Reptielenschub
Het afwerpen van de schubben wordt ecdysis genoemd, of, in normaal gebruik, rui of vervelling.
Het vervellen heeft een aantal functies: ten eerste wordt de oude en versleten huid vervangen; ten tweede helpt het om van parasieten zoals mijten en teken af te komen. Vernieuwing van de huid door rui wordt verondersteld groei mogelijk te maken bij sommige dieren zoals insecten, maar deze opvatting wordt betwist in het geval van slangen.
Bij hagedissen wordt deze laag periodiek afgeworpen en komt gewoonlijk in schilfers los, maar sommige hagedissen (zoals die met langwerpige lichamen) werpen de huid in een enkel stuk af. Sommige gekko’s eten hun eigen afgeworpen huid op.
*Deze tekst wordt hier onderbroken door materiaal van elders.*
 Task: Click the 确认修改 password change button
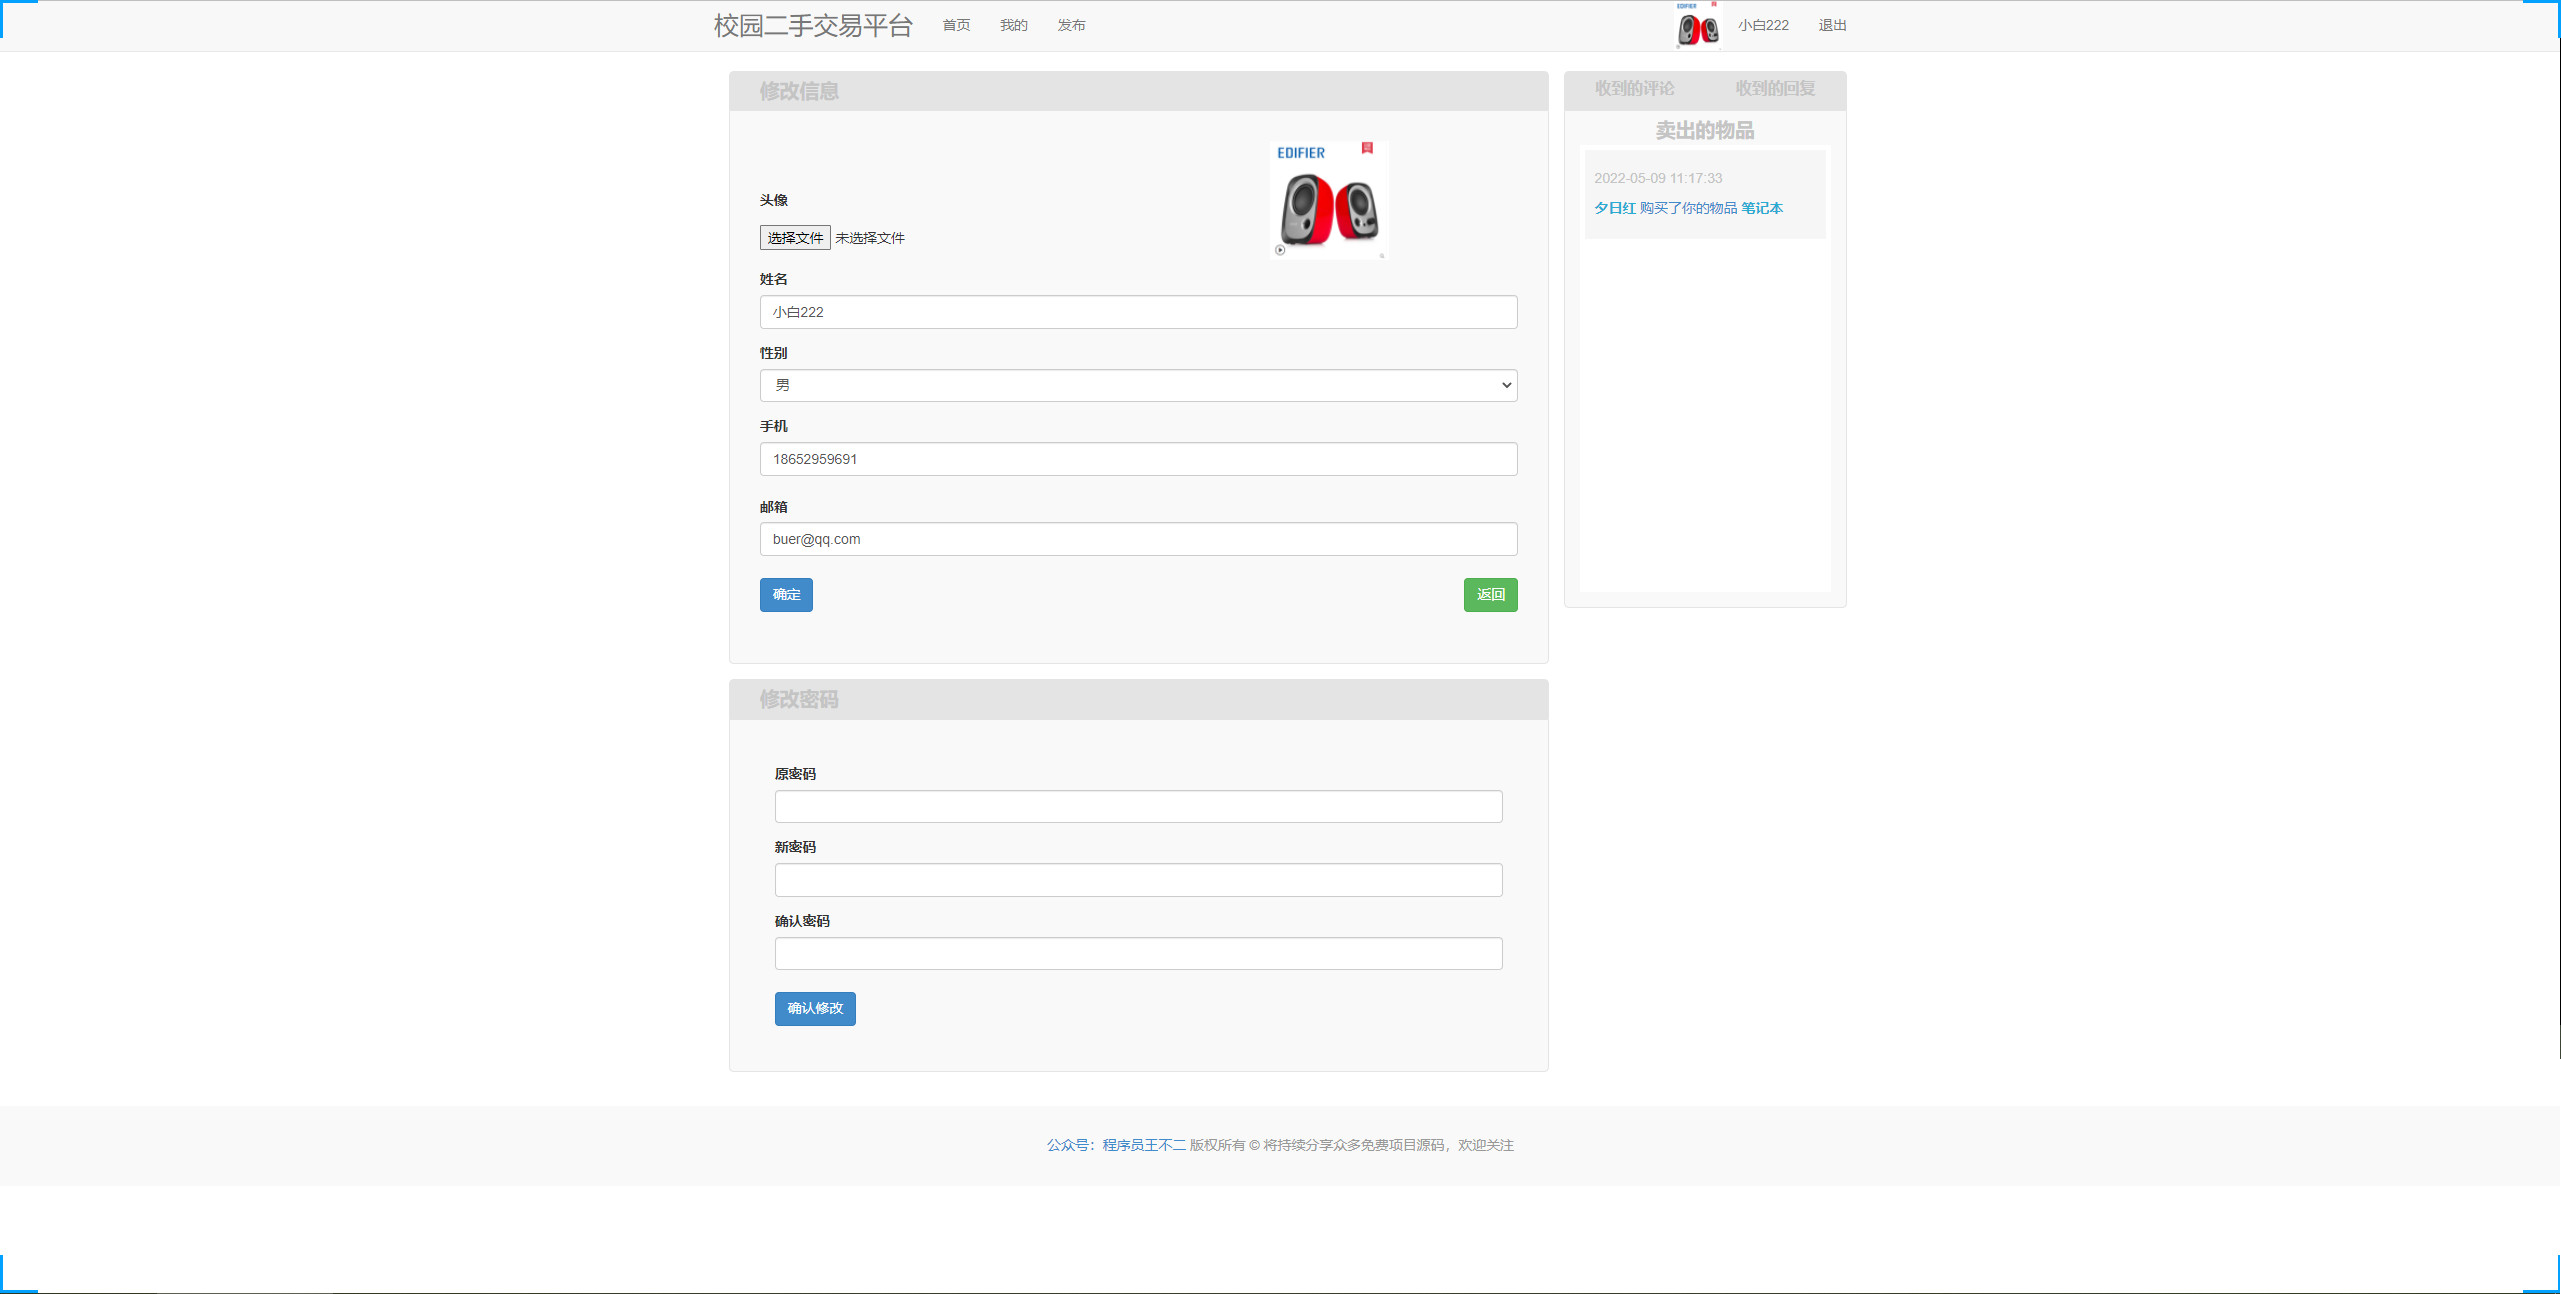814,1008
Slangen werpen altijd de volledige buitenste huidlaag in één stuk af. De schubben van slangen zijn geen afzonderlijke delen, maar een verlengstuk van de opperhuid, en worden dus niet afzonderlijk afgestoten, maar bij elke rui als een volledige, aaneengesloten buitenhuid uitgestoten, net als een sok die binnenstebuiten wordt gekeerd. De rui herhaalt zich periodiek gedurende het leven van de slang. Vóór de rui stopt de slang met eten en verstopt zich vaak of gaat naar een veilige plaats. Vlak voor de vervelling wordt de huid dof en droog en worden de ogen van de slang troebel of blauw. De oude huidlaag scheurt in de buurt van de bek en de slang wringt zich eruit, geholpen door wrijving tegen ruwe oppervlakken. In veel gevallen schuift de afgeworpen huid in één stuk over het lichaam van kop tot staart, als een oude sok. Daaronder heeft zich een nieuwe, grotere en helderdere huidlaag gevormd. Een oudere slang vervelt misschien maar één of twee keer per jaar, maar een jongere slang die nog in de groei is, kan tot vier keer per jaar vervellen.